### [EXERCISE AIM]
Could you repeat, word for word, every line from the one containing "Image resolution: width=1177" through the final line of the records below, and nothing else?

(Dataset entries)
-.-.-

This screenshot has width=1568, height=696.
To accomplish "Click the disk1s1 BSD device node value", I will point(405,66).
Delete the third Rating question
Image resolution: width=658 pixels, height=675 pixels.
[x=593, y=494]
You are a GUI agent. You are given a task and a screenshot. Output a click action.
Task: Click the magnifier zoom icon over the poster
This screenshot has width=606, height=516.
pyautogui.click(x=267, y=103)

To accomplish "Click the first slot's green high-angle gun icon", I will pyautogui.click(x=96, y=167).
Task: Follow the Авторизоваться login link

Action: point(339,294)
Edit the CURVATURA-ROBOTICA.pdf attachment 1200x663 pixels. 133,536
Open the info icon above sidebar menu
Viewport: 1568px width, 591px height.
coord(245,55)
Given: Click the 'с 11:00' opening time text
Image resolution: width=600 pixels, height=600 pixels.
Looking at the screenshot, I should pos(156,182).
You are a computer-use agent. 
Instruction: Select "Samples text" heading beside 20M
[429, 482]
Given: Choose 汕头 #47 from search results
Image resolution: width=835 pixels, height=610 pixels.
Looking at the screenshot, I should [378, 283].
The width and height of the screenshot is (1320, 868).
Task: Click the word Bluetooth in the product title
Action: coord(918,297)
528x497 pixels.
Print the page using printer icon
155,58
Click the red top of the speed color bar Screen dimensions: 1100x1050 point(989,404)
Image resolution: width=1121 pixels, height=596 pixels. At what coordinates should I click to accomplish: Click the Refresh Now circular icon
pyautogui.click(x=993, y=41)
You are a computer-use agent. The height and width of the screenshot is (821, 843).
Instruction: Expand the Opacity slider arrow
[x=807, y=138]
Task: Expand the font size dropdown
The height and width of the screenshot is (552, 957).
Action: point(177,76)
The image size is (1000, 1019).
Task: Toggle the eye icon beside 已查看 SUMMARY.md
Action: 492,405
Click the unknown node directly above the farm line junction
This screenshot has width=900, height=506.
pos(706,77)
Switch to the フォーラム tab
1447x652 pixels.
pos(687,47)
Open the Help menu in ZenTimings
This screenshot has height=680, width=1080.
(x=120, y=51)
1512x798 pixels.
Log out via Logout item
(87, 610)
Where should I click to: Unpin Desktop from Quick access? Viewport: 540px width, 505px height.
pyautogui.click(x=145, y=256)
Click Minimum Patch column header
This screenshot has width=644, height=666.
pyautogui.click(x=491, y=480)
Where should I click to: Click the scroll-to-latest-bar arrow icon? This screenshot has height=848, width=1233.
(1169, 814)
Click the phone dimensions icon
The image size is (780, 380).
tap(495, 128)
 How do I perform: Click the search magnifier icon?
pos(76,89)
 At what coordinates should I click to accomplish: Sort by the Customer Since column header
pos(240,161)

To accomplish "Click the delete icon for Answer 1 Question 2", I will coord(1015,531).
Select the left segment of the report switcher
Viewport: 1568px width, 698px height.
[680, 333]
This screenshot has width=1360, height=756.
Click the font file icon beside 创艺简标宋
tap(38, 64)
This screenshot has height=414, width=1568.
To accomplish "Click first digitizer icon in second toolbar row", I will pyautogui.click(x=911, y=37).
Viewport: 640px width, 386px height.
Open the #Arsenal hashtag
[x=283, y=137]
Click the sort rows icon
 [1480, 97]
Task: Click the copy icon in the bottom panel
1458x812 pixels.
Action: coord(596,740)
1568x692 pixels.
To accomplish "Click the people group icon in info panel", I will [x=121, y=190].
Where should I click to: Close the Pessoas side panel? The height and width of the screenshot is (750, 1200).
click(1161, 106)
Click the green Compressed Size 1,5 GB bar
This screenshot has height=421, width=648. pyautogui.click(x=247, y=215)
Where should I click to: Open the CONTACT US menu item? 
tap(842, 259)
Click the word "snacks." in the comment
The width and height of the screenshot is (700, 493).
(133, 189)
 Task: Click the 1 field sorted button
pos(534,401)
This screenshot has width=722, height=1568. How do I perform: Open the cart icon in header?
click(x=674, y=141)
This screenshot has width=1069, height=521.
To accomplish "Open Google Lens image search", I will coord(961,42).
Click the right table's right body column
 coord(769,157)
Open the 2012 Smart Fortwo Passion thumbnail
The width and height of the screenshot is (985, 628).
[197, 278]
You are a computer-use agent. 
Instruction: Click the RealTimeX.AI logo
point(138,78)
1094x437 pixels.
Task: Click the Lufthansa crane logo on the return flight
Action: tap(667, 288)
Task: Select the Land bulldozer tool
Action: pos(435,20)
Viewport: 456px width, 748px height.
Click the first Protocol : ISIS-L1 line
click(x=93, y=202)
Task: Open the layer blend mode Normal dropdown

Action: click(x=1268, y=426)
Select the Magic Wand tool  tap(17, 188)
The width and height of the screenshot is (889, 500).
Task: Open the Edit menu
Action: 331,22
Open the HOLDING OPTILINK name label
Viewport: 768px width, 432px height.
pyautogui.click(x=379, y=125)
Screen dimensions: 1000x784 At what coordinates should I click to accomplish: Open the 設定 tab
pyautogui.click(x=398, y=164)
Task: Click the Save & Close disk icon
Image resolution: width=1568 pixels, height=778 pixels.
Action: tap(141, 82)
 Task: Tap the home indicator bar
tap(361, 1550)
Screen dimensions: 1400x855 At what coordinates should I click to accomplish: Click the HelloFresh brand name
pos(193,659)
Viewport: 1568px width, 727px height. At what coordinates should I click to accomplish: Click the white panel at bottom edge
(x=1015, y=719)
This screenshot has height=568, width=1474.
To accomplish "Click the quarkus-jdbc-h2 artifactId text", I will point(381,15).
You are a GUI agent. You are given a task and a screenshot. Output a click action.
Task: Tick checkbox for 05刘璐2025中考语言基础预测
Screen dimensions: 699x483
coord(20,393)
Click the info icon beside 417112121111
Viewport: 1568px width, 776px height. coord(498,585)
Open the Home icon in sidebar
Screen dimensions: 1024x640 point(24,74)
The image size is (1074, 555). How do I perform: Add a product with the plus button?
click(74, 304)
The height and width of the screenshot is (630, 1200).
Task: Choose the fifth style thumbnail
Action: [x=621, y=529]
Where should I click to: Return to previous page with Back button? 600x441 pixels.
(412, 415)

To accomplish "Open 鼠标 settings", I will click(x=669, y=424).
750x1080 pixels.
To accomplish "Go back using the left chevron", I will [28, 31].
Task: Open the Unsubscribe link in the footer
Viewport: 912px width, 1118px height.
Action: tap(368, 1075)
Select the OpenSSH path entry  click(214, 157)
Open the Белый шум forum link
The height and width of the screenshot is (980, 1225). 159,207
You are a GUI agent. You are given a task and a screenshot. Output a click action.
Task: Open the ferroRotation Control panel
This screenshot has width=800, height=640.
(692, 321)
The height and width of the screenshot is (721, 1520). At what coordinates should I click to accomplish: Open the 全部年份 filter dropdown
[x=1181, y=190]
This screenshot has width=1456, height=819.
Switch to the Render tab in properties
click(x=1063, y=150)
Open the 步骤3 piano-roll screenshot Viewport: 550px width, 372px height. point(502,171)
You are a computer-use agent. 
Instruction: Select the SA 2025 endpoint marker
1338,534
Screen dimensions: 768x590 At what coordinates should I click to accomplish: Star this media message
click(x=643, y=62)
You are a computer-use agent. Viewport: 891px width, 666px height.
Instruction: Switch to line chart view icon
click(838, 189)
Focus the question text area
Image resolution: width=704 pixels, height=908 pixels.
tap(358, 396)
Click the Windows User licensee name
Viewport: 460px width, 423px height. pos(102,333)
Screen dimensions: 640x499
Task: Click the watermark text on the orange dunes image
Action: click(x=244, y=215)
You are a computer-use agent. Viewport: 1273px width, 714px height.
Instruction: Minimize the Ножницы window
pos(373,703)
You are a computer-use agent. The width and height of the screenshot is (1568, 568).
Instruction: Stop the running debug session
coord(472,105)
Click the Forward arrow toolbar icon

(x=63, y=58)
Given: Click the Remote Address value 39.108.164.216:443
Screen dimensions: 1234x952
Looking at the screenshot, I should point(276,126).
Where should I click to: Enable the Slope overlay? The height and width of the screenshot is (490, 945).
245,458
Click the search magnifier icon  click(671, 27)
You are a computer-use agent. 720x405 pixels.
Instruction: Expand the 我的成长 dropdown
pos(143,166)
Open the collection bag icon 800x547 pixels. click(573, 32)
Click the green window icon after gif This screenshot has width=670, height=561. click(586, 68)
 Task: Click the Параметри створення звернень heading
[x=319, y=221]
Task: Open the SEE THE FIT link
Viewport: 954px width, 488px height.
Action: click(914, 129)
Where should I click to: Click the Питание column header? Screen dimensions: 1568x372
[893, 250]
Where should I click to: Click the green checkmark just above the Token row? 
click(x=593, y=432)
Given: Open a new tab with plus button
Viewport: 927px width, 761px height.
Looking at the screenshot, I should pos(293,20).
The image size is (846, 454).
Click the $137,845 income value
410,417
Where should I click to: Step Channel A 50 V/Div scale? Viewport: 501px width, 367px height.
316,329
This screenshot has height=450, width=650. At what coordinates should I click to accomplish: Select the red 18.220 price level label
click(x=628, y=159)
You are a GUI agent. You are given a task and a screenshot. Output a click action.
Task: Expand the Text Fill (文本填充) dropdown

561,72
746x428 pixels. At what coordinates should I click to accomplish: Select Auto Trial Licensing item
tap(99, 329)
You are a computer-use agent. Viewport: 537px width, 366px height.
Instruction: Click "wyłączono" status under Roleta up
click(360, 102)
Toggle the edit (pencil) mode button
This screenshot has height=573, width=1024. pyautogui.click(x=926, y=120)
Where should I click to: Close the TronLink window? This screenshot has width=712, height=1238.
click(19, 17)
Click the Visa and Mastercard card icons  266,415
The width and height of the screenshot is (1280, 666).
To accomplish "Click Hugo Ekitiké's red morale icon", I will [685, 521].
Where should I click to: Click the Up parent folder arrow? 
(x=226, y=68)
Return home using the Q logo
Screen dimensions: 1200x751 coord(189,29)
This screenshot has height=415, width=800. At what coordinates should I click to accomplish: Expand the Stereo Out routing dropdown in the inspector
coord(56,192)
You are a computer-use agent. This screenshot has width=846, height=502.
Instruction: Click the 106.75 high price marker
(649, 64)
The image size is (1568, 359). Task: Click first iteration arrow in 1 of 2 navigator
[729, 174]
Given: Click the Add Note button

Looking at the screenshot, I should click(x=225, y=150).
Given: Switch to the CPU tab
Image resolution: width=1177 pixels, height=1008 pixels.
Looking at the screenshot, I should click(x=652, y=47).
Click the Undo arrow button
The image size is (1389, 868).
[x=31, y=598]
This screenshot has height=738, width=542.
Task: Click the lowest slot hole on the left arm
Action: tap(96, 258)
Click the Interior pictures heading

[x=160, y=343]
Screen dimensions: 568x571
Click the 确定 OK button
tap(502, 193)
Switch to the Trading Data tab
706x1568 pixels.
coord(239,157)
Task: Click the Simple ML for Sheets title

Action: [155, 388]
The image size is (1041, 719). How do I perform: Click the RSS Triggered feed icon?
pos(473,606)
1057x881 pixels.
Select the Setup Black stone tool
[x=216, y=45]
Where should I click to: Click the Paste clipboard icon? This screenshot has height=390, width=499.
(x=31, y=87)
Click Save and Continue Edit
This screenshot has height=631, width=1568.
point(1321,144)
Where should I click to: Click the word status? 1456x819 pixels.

-.-.-

### [ANSWER]
Image resolution: width=1177 pixels, height=1008 pixels.
Looking at the screenshot, I should click(x=652, y=47).
Click the Undo arrow button
The image size is (1389, 868).
[x=31, y=598]
This screenshot has height=738, width=542.
Task: Click the lowest slot hole on the left arm
Action: tap(96, 258)
Click the Interior pictures heading

[x=160, y=343]
Screen dimensions: 568x571
Click the 确定 OK button
tap(502, 193)
Switch to the Trading Data tab
706x1568 pixels.
coord(239,157)
Task: Click the Simple ML for Sheets title

Action: [155, 388]
The image size is (1041, 719). How do I perform: Click the RSS Triggered feed icon?
pos(473,606)
1057x881 pixels.
Select the Setup Black stone tool
[x=216, y=45]
Where should I click to: Click the Paste clipboard icon? This screenshot has height=390, width=499.
(x=31, y=87)
Click Save and Continue Edit
This screenshot has height=631, width=1568.
point(1321,144)
Where should I click to: Click the word status? 1456x819 pixels.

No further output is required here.